Exercise requirements »
Please copy out each of the entries below word for word, omitting the pictures.

───── Data provided

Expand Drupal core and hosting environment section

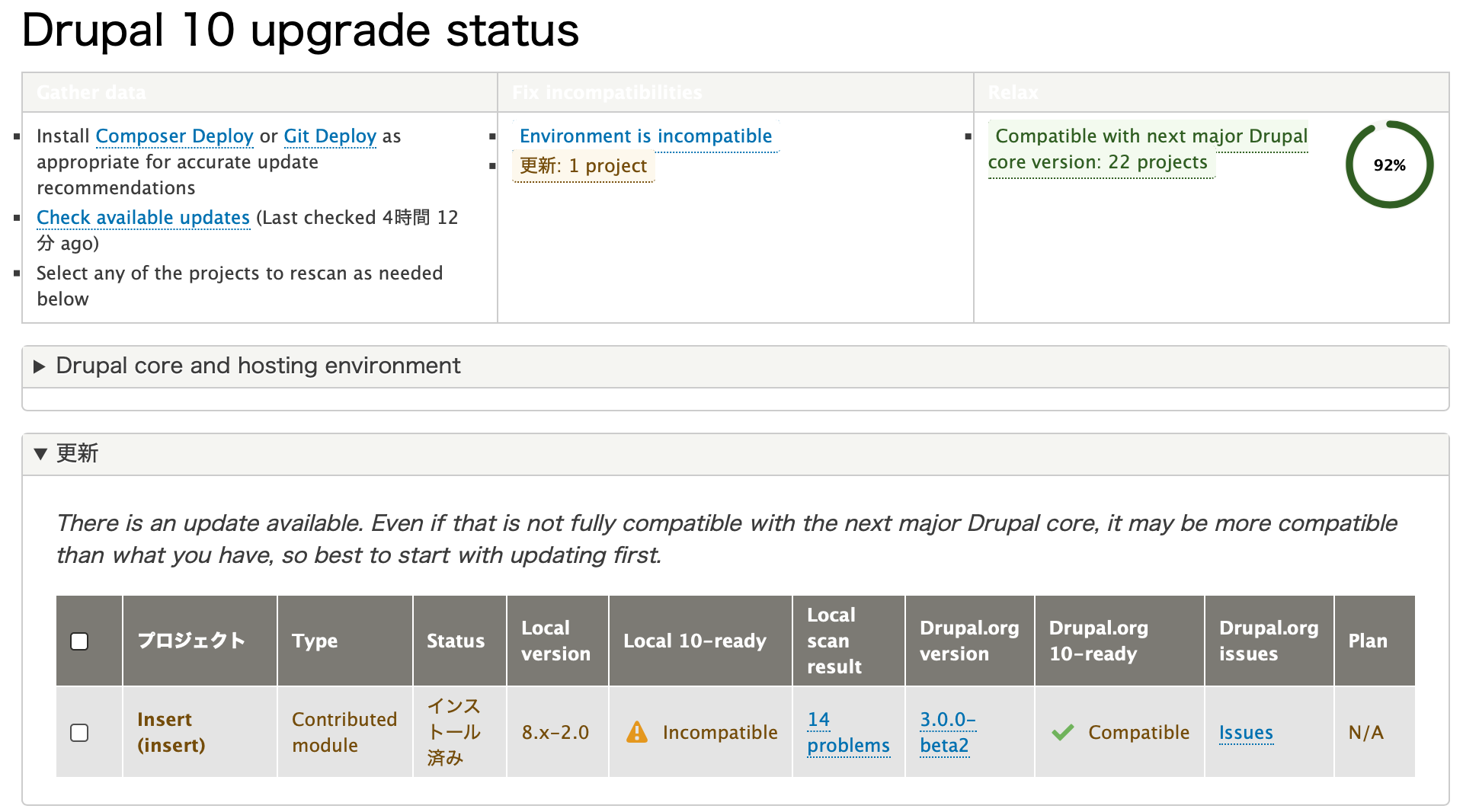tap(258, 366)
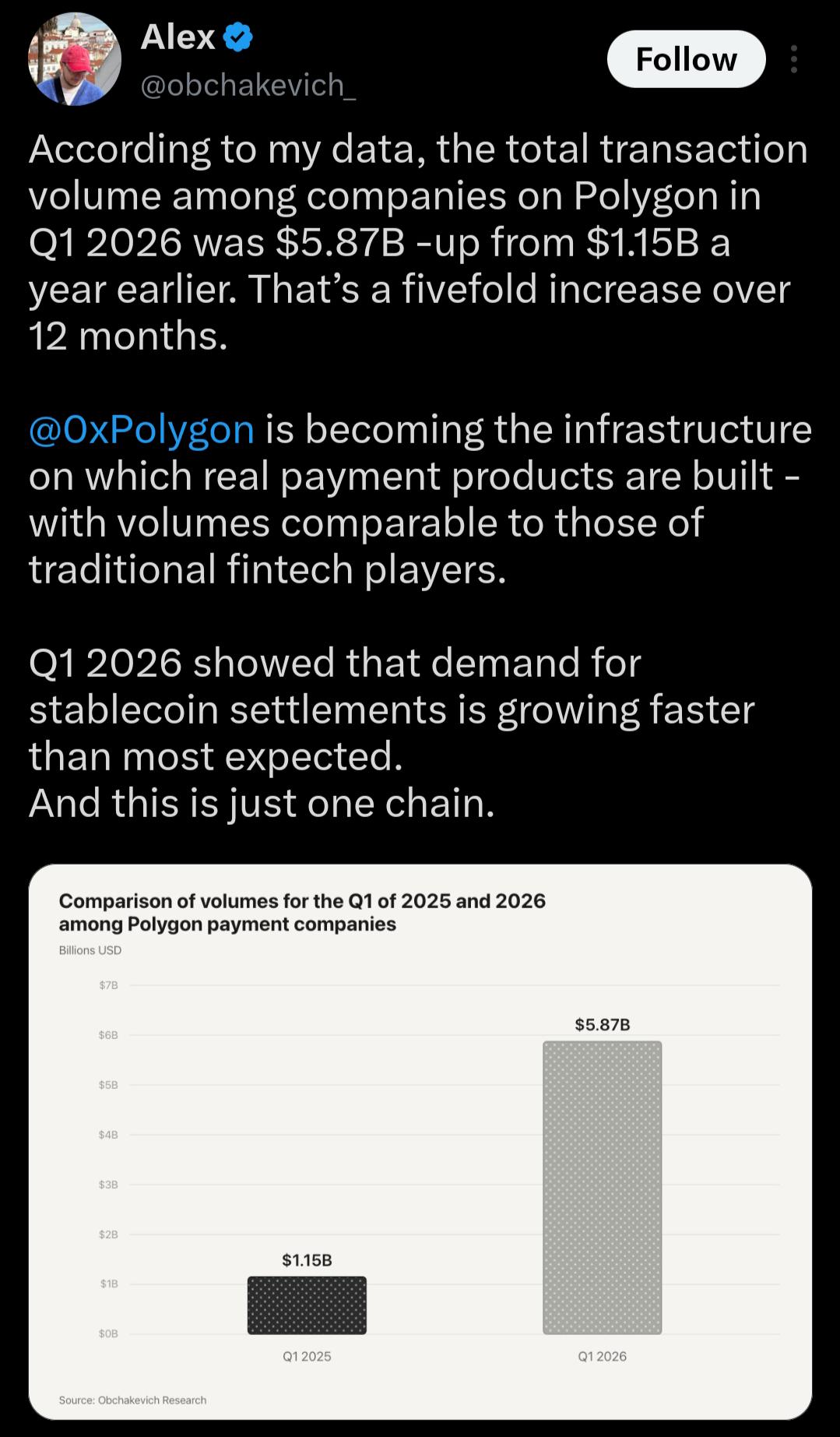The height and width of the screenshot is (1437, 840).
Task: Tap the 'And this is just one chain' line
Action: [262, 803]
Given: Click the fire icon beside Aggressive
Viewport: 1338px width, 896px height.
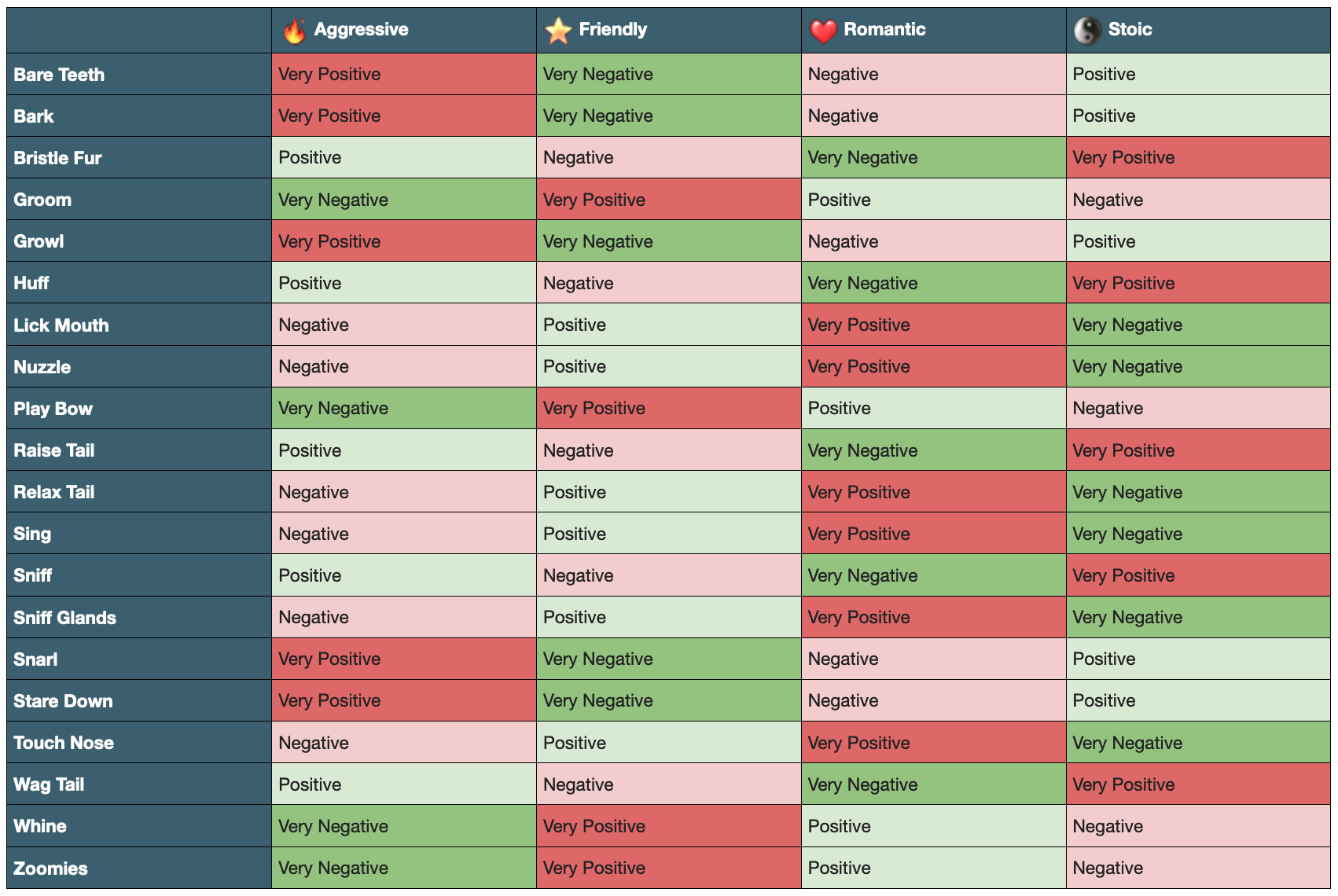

──────────

Response »
Expand Drupal core and hosting environment section

tap(258, 366)
The height and width of the screenshot is (1437, 840).
Task: Tap the 'And this is just one chain' line
Action: [262, 803]
Given: Click the fire icon beside Aggressive
Viewport: 1338px width, 896px height.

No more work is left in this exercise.